> [Assignment]: Your output should be the lines below from the one with "Task: Collapse the" through the one with "The width and", copied exactly, pictures excluded.

> [Stored data]:
———

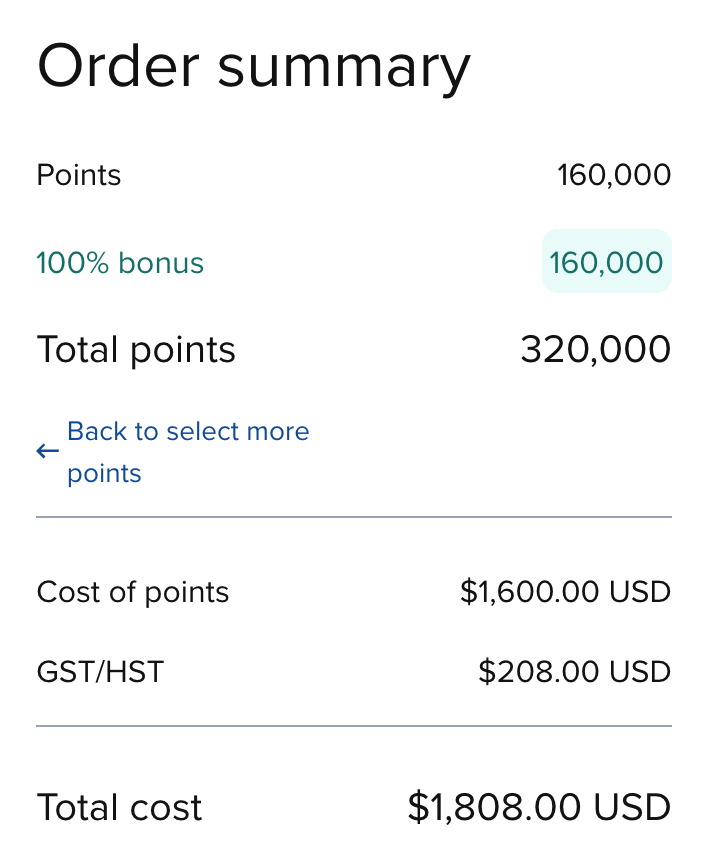The image size is (706, 852).
Task: Click the 'Total cost' label
Action: pos(119,807)
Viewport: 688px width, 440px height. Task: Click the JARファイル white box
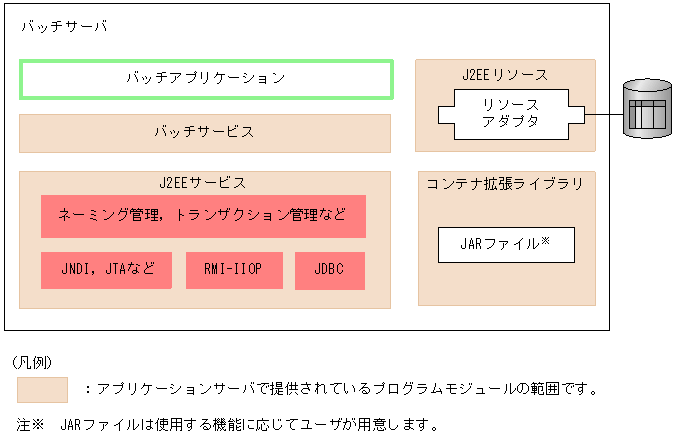pyautogui.click(x=505, y=244)
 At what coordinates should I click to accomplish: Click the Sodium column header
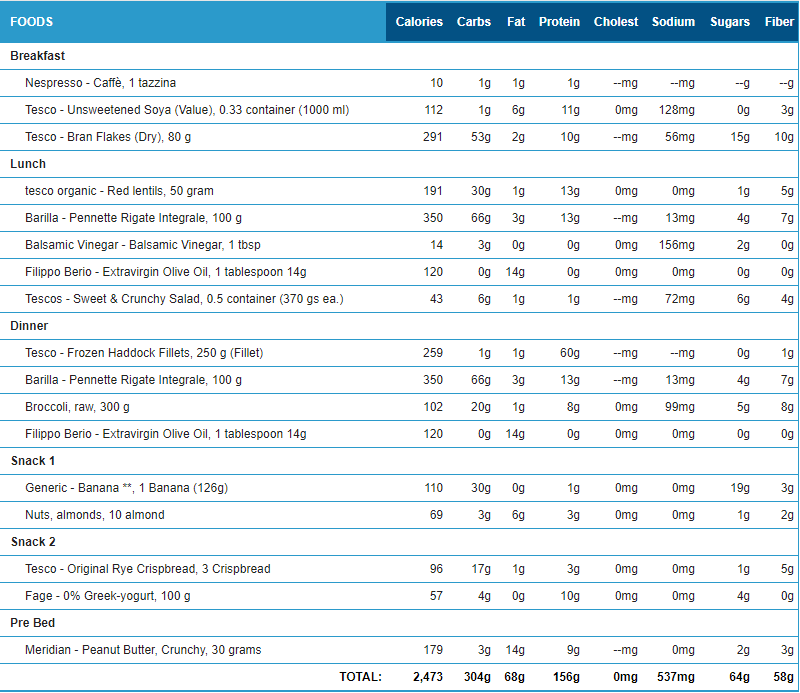pos(673,22)
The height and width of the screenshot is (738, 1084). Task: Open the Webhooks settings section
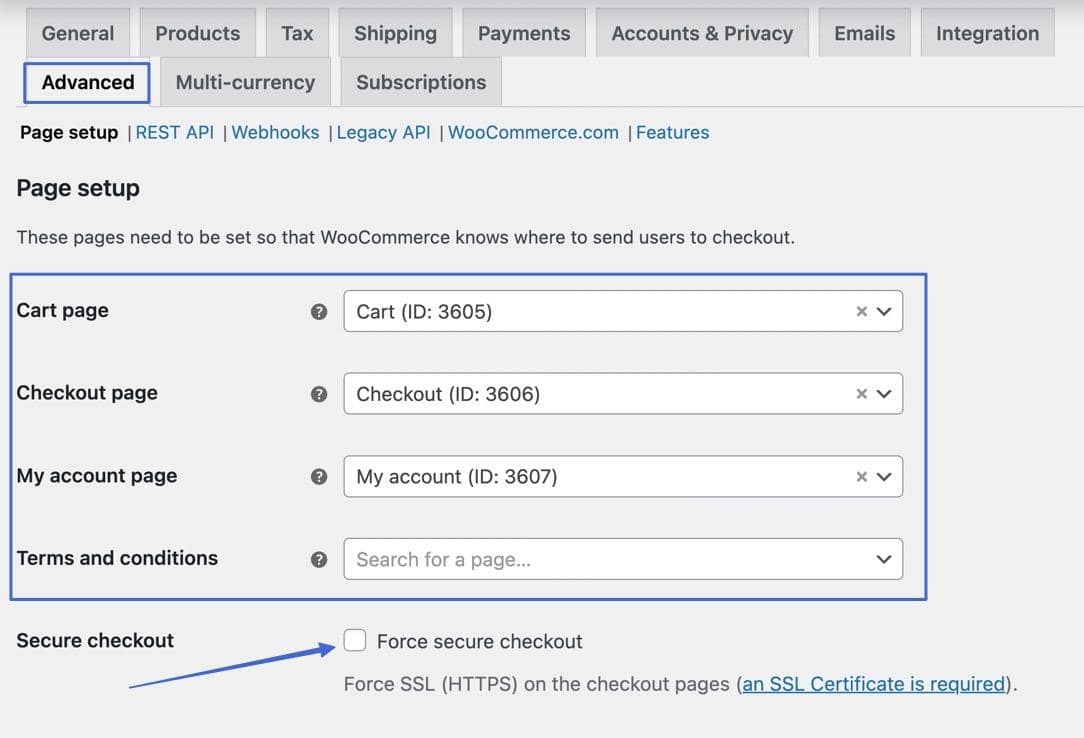(275, 132)
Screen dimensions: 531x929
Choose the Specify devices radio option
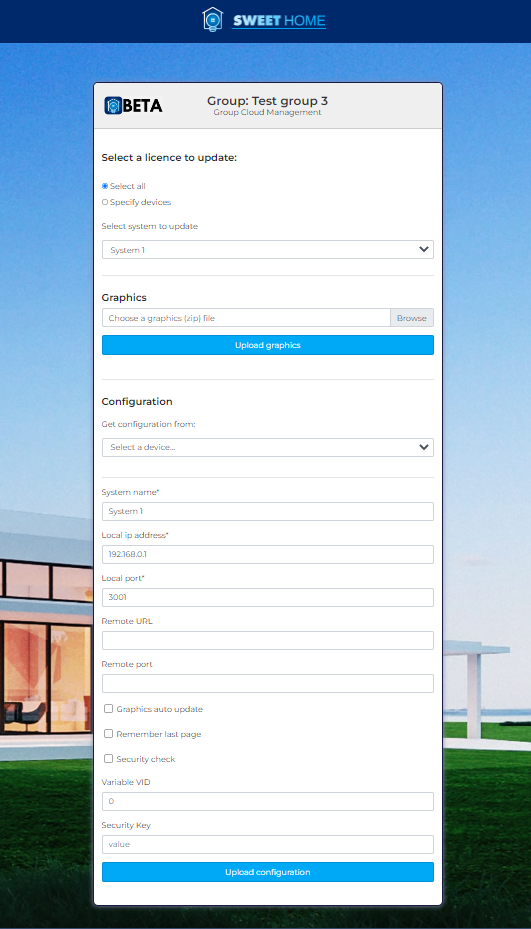click(105, 202)
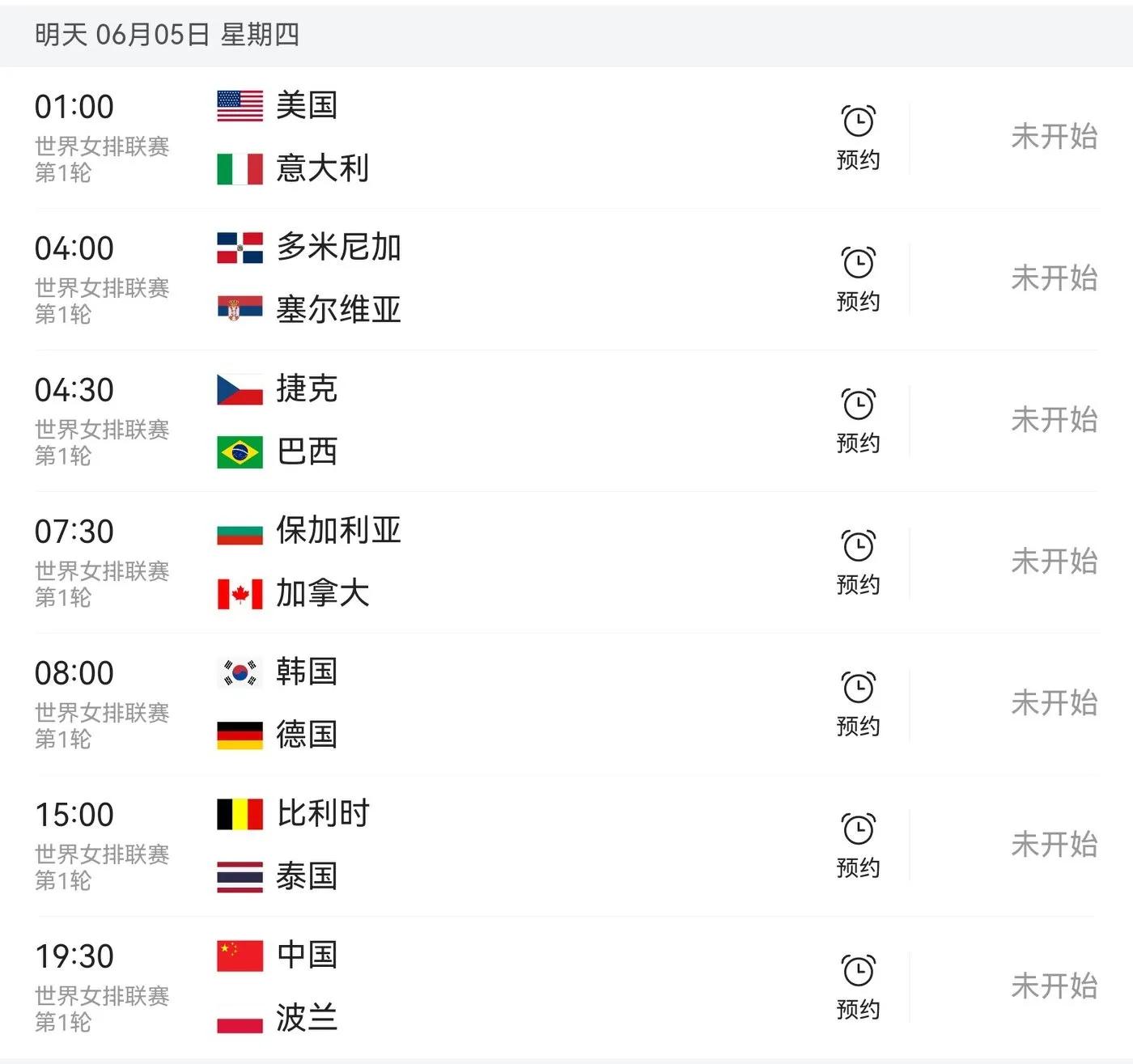Tap reminder clock for Bulgaria vs Canada match
This screenshot has height=1064, width=1133.
click(858, 547)
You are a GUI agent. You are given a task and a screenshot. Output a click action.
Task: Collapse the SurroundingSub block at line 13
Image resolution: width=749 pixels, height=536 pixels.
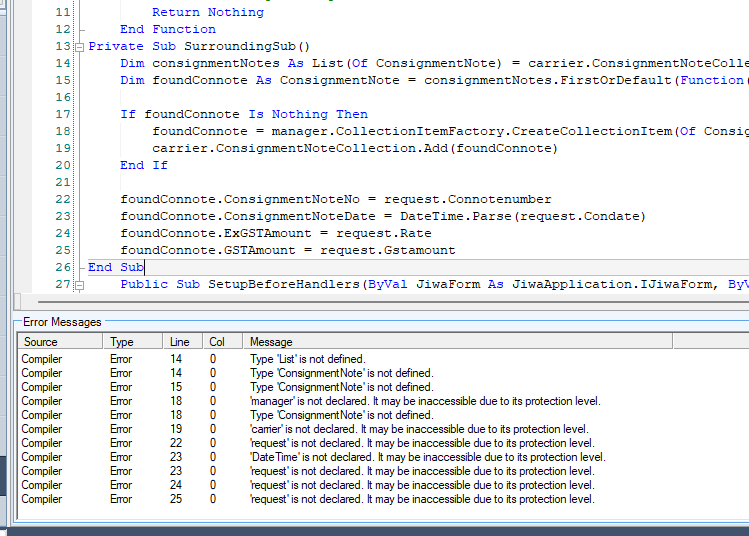(x=79, y=47)
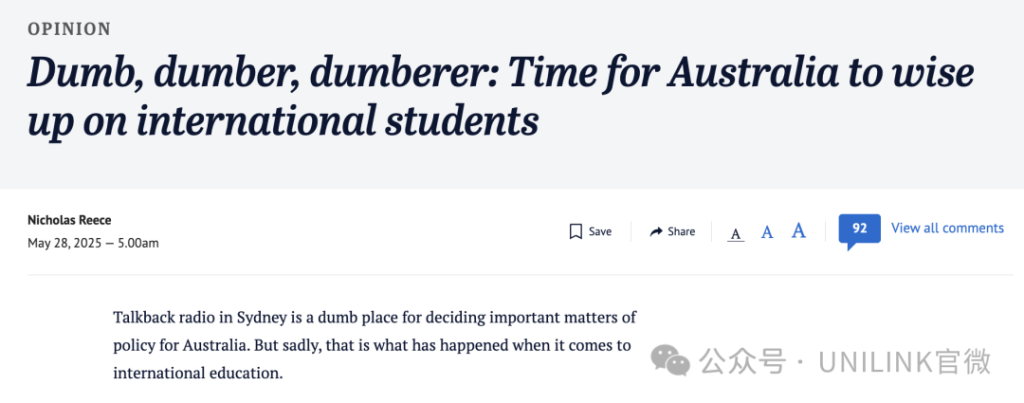Screen dimensions: 1024x403
Task: Click the bookmark Save icon
Action: coord(575,231)
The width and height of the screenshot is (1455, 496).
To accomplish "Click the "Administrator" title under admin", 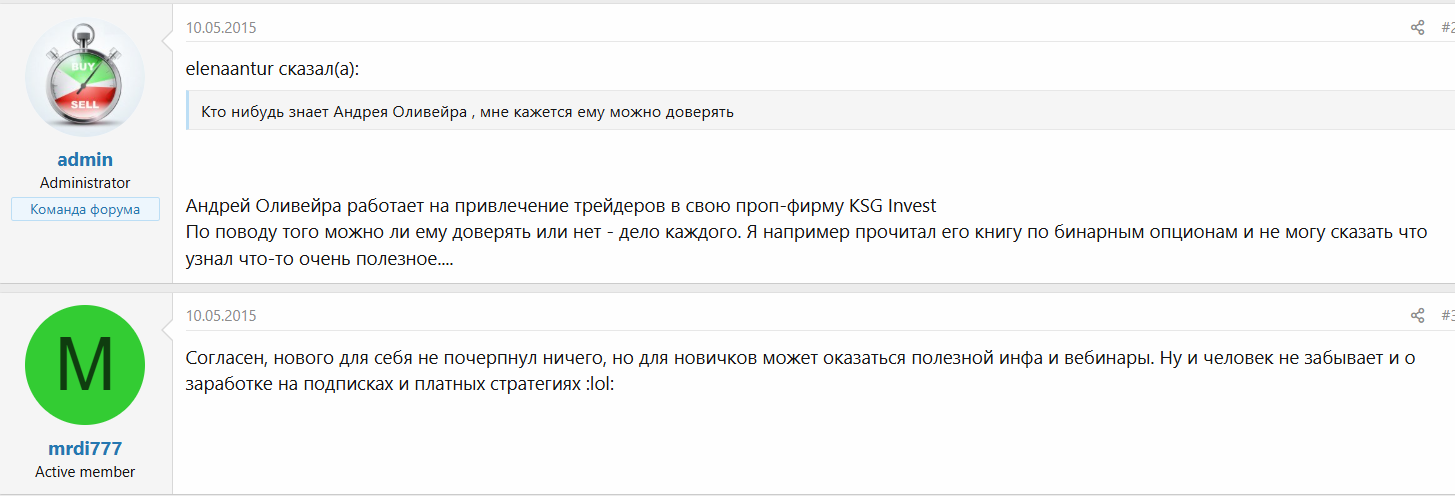I will 85,183.
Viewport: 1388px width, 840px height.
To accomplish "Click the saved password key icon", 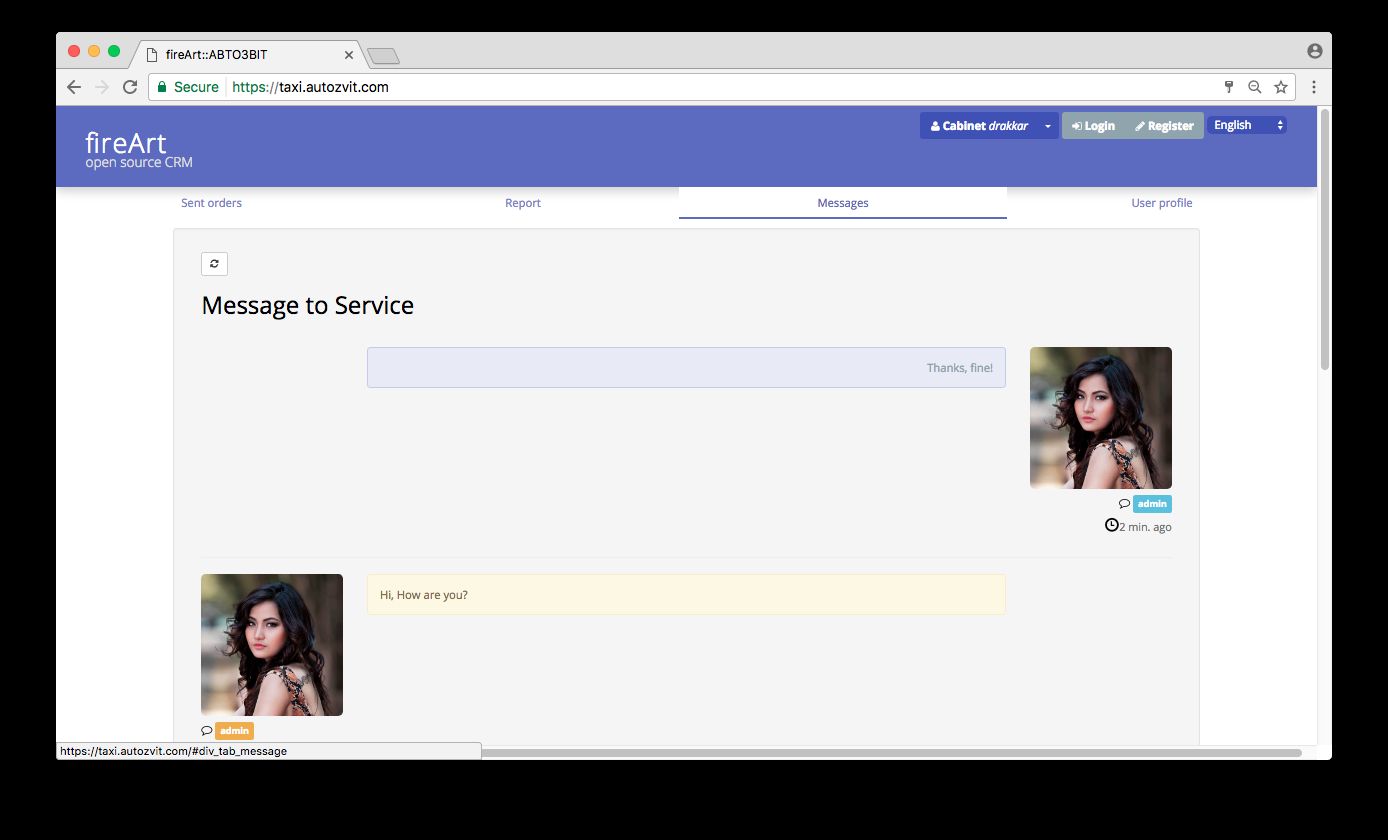I will pos(1229,87).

———

> [Your solution]:
Task: Collapse the SurroundingSub block at line 13
Image resolution: width=749 pixels, height=536 pixels.
(x=79, y=47)
Screen dimensions: 1024x403
Task: Click the bookmark Save icon
Action: coord(575,231)
The width and height of the screenshot is (1455, 496).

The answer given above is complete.